The primary is spheroidal and is spinning at a rate near the breakup point for strengthless bodies. These two features were observed in multiple binary systems, suggesting that near-Earth asteroid binaries form by a mechanism involving spin-up and mass shedding. Currently the most generally accepted spin-up mechanism is the YORP effect.

== Physical characteristics ==

The asteroid is characterized as both a carbonaceous C-type and metallic M-type asteroid.

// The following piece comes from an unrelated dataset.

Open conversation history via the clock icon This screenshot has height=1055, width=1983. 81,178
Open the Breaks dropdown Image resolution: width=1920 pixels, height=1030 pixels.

The density of the primary was calculated using the orbital elements of the binary system, the primary-to-secondary mass ratio, and estimates of the primary size. The primary has a low density of 1.7 g/cm^{3}, which may indicate a "rubble pile" structure containing rocks and voids.

== Numbering and naming ==

This minor planet was numbered by the Minor Planet Center on 20 May 2008. As of 2018, it has not been named.